The horses hated the place, just as we swipes did, and in the morning when we were jogging them around the track in the mud, to keep them in racing condition, Pick-it-boy and O My Man both raised old Ned every time we headed them up the back stretch and got near to where the old slaughter-house stood. They would rear and fight at the bit, and go off their stride and run until they got clear of the rotten smells, and neither Burt nor I could make them stop it. “It’s a hell of a town down there and this is a hell of a track for racing,” Burt kept saying. “If they ever have their danged old fair someone’s going to get spilled and maybe killed back here.” Whether they did or not I don’t know as I didn’t stay for the fair, for reasons I’ll tell you pretty soon, but Burt was speaking sense all right. A race horse isn’t like a human being. He won’t stand for it to have to do his work in any rotten ugly kind of a dump the way a man will, and he won’t stand for the smells a man will either.

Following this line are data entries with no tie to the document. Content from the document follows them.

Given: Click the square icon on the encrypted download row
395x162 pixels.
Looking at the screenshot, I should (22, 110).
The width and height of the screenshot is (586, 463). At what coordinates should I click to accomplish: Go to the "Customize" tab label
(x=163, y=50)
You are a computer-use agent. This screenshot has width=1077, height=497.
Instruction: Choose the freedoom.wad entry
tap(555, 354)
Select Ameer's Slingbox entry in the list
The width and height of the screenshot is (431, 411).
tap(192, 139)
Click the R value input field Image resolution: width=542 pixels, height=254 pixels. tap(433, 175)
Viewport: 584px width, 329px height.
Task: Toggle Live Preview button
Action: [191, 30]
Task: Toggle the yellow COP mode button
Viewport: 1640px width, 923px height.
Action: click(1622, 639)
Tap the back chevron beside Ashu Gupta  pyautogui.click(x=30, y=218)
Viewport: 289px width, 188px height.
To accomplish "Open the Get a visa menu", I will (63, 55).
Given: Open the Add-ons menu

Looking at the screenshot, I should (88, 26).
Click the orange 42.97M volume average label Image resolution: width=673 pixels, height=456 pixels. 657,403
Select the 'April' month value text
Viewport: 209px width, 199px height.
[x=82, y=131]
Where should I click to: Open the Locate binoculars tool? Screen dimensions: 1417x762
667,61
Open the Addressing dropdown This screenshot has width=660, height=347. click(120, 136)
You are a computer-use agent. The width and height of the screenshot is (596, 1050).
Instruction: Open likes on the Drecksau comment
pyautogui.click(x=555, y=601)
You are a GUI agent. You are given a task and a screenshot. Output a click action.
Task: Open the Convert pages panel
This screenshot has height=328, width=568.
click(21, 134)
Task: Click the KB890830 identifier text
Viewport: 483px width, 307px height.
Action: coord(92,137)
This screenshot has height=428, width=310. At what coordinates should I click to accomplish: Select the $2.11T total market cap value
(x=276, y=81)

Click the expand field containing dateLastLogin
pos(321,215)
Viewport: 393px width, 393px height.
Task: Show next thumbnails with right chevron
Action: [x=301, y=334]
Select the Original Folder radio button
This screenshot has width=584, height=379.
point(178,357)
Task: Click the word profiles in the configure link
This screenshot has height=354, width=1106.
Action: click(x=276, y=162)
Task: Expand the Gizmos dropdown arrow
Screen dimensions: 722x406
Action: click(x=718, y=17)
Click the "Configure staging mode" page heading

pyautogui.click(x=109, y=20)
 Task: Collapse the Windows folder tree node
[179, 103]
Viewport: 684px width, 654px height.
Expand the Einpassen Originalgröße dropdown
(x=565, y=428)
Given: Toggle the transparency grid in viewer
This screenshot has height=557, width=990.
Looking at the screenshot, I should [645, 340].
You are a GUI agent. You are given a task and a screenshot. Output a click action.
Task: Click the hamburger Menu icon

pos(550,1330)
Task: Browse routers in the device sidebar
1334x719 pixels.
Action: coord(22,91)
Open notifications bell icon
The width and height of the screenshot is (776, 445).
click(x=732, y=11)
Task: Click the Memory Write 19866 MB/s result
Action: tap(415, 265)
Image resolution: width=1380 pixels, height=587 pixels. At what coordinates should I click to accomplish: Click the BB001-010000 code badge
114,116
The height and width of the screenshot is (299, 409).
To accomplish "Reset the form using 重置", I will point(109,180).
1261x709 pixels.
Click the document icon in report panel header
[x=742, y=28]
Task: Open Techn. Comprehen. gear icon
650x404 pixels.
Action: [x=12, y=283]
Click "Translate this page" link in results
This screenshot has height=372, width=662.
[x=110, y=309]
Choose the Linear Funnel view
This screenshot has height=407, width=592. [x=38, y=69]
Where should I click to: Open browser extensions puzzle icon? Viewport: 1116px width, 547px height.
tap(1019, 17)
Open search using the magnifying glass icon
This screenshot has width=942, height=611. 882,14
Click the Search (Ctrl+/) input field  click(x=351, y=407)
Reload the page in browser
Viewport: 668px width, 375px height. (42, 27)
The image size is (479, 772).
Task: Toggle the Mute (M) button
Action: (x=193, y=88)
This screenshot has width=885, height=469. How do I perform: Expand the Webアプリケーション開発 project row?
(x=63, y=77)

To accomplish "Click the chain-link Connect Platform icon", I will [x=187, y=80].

But to get back to my story again. There I was, going down the hillside in the darkness and the cold soaking rain and breaking my word to all the others about staying up above and watching the horses. When I got to the little saloon I decided to stop and have a drink or two. I’d found out long before that about two drinks upset me so I was two-thirds piped and couldn’t walk straight, but on that night I didn’t care a tinker’s dam.
So I went up a kind of path, out of the road, toward the front door of the saloon. It was in what must have been the parlor of the place when it was a farmhouse and there was a little front porch.
I stopped before I opened the door and looked about a little. From where I stood I could look right down into the main street of the town, like being in a big city, like New York or Chicago, and looking down out of the fifteenth floor of an office building into the street.
The hillside was mighty steep and the road up had to wind and wind or no one could ever have come up out of the town to their plagued old fair at all.
It wasn’t much of a town I saw—a main street with a lot of saloons and a few stores, one or two dinky moving-picture places, a few fords, hardly any women or girls in sight and a raft of men. I tried to think of the girl I had been dreaming about, as I walked around in the mud and darkness up at the fair ground, living in the place but I couldn’t make it. It was like trying to think of Pick-it-boy getting himself worked up to the state I was in then, and going into the ugly dump I was going into. It couldn’t be done.